But Freehling's central thesis that "white Confederates were only half the Southerners" raises problems. This arithmetic works only if virtually all black Southerners are counted against the Confederacy. At times Freehling seems to argue that they should be so counted. At other times he is more cautious, maintaining that "the vast majority" of Southern blacks "either opposed the rebel cause or cared not whether it lived or died." Freehling does not make clear how important he considers that qualifying "or cared not." In any event, let us assume that all three million slaves who remained in the Confederacy (as well as the one million in the border states and in conquered Confederate regions) sympathized with the Union cause that would bring them freedom. Nevertheless, their unwilling labor as slaves was crucial to the Confederate economy and war effort, just as their unwilling labor and that of their forebears had been crucial to building the antebellum Southern economy. These Confederate slaves worked less efficiently than before the war because so many masters and overseers were absent at the front. Unwilling or not, however, they must be counted on the Confederate side of the equation, which significantly alters Freehling's 50/50 split of pro- and anti-Confederates in the South to something like 75/25.

Freehling draws on previous scholarship to offer a succinct narrative of the political and military course of the war, organized around Lincoln's slow but inexorable steps toward emancipation, "hard war," and the eventual mobilization of 300,000 black laborers and soldiers to work and fight for the Union. This narrative is marred by several errors, including the repeated confusion of General Charles F. Smith with General William F. "Baldy" Smith, the conflation of combat casualties with combat mortality, the mislabeling of a photograph of Confederate trenches at Fredericksburg as Petersburg, and the acceptance at face value of Alexander Stephens's absurd claim, made five years after Lincoln's death, that the Union president had urged him in 1865 to persuade Southern states to ratify the Thirteenth Amendment "prospectively," thereby delaying the abolition of slavery five years. Nevertheless, Freehling has made a strong case for the vital contribution of the two million whites and one million blacks in the South who definitely did support the Union cause. Without them, "the North" could not have prevailed, as Lincoln readily acknowledged.


Freehling does not take a clear stand on the question of whether Union victory was inevitable. At times he seems to imply that it was, because the half of all Southerners whom he claims supported the Union (actively or passively) doomed the Confederacy. But at other times he suggests that this support was contingent on the outcome of military campaigns and political decisions. No such ambiguity characterizes the essays in Gary Gallagher's Lee and His Army in Confederate History. In this book and in his earlier The Confederate War, Gallagher has argued forcefully and convincingly that Confederate nationalism bound most Southern whites together in determined support for the Confederate cause, that the brilliant though costly victories of Robert E. Lee's Army of Northern Virginia reinforced this determination, and that morale even in the face of defeat and the destruction of resources in 1864 1865 remained high until almost the end.

* Exercise prompt
Continue the review of Freehling's account of Southern loyalties in the Civil War, starting after its final sentence. The rows that follow the review are not needed.

(Entries for text and item locations)

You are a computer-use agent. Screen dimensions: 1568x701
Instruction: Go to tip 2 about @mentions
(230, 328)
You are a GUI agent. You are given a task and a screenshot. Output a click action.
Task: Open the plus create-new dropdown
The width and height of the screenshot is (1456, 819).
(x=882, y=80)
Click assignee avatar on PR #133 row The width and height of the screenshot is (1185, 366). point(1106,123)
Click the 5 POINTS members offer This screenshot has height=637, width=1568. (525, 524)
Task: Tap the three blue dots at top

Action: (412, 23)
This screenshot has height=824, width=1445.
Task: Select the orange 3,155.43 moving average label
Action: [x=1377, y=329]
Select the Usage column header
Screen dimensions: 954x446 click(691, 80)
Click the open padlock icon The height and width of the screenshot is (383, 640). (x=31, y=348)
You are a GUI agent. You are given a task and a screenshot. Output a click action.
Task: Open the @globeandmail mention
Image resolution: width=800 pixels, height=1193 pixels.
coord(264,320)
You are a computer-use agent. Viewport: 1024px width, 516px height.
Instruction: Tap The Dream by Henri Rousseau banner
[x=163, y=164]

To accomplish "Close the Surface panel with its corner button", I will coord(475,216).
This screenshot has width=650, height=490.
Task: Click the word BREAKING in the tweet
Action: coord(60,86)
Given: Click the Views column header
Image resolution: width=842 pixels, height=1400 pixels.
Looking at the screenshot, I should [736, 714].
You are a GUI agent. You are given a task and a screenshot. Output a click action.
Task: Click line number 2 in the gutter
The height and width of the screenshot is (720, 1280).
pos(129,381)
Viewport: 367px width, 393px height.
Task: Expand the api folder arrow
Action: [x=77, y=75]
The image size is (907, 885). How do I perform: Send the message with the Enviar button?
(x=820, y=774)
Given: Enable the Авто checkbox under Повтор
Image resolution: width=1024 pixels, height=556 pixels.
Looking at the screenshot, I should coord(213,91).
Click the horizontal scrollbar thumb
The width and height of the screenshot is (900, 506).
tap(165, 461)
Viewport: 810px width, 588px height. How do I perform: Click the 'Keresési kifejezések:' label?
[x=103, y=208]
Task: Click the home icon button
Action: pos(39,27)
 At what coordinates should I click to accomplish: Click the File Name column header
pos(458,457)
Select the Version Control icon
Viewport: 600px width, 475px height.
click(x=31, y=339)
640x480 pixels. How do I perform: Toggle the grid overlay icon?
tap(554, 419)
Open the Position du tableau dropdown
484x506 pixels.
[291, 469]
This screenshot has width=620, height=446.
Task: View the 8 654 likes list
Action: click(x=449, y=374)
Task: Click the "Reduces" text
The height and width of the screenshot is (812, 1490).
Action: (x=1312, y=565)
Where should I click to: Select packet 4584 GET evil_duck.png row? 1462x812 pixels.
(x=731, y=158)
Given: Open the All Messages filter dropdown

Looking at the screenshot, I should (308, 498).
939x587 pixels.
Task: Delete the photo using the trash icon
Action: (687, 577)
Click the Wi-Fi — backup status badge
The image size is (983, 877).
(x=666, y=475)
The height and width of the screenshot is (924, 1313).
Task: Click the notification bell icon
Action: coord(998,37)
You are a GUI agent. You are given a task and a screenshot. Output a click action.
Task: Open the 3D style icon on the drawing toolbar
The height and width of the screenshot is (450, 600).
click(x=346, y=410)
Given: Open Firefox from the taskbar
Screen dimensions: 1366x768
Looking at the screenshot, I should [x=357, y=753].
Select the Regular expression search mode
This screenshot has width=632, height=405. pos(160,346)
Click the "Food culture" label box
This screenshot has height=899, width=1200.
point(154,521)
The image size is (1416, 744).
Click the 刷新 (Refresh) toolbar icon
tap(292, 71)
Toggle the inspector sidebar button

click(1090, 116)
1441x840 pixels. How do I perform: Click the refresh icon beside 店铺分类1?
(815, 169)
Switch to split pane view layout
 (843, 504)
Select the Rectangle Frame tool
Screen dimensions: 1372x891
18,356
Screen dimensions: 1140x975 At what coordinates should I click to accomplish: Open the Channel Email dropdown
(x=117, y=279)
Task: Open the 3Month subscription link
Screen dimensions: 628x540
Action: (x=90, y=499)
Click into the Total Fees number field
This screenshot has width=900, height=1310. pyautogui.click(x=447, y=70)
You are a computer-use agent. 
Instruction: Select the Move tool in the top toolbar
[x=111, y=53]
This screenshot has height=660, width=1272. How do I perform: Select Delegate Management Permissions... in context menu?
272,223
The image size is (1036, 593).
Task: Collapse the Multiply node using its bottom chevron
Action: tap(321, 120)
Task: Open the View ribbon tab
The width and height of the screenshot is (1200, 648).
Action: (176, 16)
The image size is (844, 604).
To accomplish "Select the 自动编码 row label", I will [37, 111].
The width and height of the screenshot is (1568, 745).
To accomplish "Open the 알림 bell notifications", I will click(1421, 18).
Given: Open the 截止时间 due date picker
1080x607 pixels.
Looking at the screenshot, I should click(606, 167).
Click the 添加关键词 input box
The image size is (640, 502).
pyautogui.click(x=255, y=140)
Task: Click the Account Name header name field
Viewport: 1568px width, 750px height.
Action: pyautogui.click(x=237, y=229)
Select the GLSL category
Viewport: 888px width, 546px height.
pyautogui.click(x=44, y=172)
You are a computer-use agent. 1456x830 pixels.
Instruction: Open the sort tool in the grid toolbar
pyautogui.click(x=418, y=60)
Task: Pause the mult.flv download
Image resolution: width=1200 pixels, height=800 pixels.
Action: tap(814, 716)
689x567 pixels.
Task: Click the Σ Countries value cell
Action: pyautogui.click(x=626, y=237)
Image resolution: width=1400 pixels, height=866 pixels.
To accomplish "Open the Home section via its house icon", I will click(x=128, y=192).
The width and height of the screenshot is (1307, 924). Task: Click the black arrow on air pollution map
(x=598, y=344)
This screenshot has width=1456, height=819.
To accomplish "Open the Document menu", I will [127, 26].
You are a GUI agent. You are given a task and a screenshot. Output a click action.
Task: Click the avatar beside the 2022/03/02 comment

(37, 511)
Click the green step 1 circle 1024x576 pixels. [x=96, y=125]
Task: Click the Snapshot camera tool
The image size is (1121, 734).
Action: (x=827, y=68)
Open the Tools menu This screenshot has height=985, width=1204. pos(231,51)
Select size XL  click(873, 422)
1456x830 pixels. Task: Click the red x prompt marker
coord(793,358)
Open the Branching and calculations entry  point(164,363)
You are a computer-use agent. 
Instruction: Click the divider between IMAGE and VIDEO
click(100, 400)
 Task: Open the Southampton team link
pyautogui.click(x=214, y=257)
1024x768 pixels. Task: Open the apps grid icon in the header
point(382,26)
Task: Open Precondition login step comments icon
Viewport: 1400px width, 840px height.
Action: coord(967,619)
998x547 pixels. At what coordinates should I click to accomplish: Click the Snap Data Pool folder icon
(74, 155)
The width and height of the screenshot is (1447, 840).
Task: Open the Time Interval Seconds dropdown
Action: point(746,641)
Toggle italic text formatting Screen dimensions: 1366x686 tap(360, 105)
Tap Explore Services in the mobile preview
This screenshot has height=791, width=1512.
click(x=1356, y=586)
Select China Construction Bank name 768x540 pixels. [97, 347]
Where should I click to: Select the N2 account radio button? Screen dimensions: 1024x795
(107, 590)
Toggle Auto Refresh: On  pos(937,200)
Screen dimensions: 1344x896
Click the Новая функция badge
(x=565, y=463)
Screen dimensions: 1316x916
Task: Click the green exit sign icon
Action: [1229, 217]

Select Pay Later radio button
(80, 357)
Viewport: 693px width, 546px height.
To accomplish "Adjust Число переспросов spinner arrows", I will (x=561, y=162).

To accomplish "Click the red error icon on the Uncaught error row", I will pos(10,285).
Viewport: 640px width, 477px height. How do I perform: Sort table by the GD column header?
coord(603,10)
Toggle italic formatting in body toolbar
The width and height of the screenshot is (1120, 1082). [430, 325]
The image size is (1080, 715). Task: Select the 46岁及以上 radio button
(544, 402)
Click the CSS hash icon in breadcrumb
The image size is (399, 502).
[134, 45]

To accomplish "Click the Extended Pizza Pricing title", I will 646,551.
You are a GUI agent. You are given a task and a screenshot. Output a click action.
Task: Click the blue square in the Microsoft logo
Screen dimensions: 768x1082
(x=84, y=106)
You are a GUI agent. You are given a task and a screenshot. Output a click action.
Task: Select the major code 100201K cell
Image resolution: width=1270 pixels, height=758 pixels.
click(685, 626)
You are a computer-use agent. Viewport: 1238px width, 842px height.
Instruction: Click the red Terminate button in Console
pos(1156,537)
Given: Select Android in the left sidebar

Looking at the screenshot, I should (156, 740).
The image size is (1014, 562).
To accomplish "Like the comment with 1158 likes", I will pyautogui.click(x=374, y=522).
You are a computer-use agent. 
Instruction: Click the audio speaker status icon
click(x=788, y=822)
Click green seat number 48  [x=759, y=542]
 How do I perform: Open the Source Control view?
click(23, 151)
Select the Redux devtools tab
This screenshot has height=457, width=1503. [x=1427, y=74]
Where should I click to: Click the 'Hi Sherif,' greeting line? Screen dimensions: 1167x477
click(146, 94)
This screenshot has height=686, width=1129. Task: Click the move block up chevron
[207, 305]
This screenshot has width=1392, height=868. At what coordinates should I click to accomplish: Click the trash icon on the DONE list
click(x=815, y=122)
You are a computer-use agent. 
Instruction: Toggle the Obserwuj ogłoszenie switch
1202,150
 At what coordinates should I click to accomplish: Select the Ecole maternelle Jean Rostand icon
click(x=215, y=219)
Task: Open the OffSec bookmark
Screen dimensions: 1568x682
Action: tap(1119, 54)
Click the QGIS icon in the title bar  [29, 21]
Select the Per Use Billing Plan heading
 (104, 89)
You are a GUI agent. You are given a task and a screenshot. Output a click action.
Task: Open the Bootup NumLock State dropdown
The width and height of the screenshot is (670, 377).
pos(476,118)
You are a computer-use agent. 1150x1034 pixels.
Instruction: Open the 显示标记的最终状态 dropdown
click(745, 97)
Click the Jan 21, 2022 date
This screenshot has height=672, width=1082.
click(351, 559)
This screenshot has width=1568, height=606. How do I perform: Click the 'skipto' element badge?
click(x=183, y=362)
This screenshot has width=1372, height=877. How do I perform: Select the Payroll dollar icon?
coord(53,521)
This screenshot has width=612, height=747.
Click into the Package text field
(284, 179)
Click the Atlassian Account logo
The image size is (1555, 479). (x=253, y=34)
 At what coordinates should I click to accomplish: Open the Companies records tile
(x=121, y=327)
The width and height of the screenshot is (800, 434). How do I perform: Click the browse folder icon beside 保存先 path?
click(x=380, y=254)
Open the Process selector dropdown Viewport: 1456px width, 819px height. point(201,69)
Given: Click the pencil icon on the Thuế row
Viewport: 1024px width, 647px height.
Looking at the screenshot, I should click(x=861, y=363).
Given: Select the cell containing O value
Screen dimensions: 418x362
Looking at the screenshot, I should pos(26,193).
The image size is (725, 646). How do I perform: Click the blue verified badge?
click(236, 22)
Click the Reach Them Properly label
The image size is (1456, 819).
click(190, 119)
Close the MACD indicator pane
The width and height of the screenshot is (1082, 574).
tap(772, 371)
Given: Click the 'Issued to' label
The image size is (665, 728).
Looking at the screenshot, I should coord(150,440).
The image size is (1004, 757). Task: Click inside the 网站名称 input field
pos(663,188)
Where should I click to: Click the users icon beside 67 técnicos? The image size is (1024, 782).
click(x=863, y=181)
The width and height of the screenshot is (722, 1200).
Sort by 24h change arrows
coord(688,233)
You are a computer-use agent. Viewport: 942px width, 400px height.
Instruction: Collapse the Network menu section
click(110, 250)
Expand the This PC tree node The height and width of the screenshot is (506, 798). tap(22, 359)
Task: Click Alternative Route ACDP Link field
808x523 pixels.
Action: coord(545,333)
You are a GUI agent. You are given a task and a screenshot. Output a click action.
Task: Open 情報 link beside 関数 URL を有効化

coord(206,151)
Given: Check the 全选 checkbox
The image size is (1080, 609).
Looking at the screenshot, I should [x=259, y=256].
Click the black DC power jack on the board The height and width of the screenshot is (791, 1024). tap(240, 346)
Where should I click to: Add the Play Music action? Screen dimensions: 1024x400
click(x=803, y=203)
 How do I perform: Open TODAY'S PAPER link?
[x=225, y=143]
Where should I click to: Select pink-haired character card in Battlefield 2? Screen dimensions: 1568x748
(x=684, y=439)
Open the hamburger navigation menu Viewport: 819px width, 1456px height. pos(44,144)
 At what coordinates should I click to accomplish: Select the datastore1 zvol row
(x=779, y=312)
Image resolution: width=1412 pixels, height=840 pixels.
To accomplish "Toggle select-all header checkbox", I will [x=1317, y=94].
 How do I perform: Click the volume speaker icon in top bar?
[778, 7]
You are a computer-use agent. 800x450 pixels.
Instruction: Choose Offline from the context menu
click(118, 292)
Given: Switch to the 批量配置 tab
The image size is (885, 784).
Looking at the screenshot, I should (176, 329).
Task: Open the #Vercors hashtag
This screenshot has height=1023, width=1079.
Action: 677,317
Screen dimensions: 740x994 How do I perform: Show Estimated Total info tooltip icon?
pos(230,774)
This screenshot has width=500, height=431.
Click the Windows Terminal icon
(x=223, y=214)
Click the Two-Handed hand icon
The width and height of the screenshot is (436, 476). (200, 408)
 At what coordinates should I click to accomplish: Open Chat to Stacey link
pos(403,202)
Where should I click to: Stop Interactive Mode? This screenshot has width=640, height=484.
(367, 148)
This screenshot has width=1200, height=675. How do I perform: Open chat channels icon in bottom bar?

* Expected answer
Gallagher does not slight the problems of slave defections to the Yankees, class tensions among whites, personal rivalries and jealousies among Confederate leaders, and other internal divisions that have occupied historians who see these problems as preordaining defeat. But he emphasizes the degree of white unity and strength of purpose despite these faultlines. Plenty of evidence exists to support this emphasis. A Union officer who was captured at the Battle of Atlanta on July 22, 1864, and spent the rest of the war in Southern prisons wrote in his diary on October 4 that from what he had seen in the South "the End of the War...is some time hence as the Idea of the Rebs giving up until they are completely subdued is all Moonshine they submit to privatations that would not be believed unless seen."[9]

"Until they are completely subdued." That point came in April 1865, when the large and well-equipped Union armies finally brought the starving, barefoot, and decimated ranks of Confederates to bay. Gallagher revives the overwhelming numbers and resources explanation for Confederate defeat, shorn of its false aura of inevitability. Numbers and resources do not prevail in war without the will and skill to use them. The Northern will wavered several times, most notably in response to Lee's victories in the summer of 1862 and winter spring of 1863 and the success of Lee's resistance to Grant's offensives in the spring and summer of 1864. Yet Union leaders and armies were learning the skills needed to win, and each time the Confederacy seemed on the edge of triumph, Northern victories blunted the Southern momentum: at Sharpsburg, Maryland, and Perryville, Kentucky, in the fall of 1862; at Gettysburg and Vicksburg in July 1863; and at Atlanta and in Virginia's Shenandoah Valley in September 1864. Better than any other historian of the Confederacy, Gallagher understands the importance of these contingent turning points that eventually made it possible for superior numbers and resources to prevail. He understands as well that the Confederate story cannot be written except in counterpoint with the Union story, and that because of the multiple contingencies in these stories, Northern victory was anything but inevitable.


Much of the best scholarship on the Civil War during the past decade has concentrated on the local or regional impact of the war. A fine example is Brian Steel Wills's The War Hits Home, a fascinating account of the home front and battle front in southeastern Virginia, especially the town of Suffolk and its hinterland just inland from Norfolk. No great battles took place here, but there was plenty of skirmishing and raids by combatants on both sides. Confederates controlled this region until May 1862, when they were compelled to pull back their defenses to Richmond. Union forces occupied Suffolk for the next year, staving off a halfhearted Confederate effort to recapture it in the spring of 1863. The Yankees subsequently fell back to a more defensible line nearer Norfolk, leaving the Suffolk region a sort of no man's land subject to raids and plundering by the cavalry of both armies.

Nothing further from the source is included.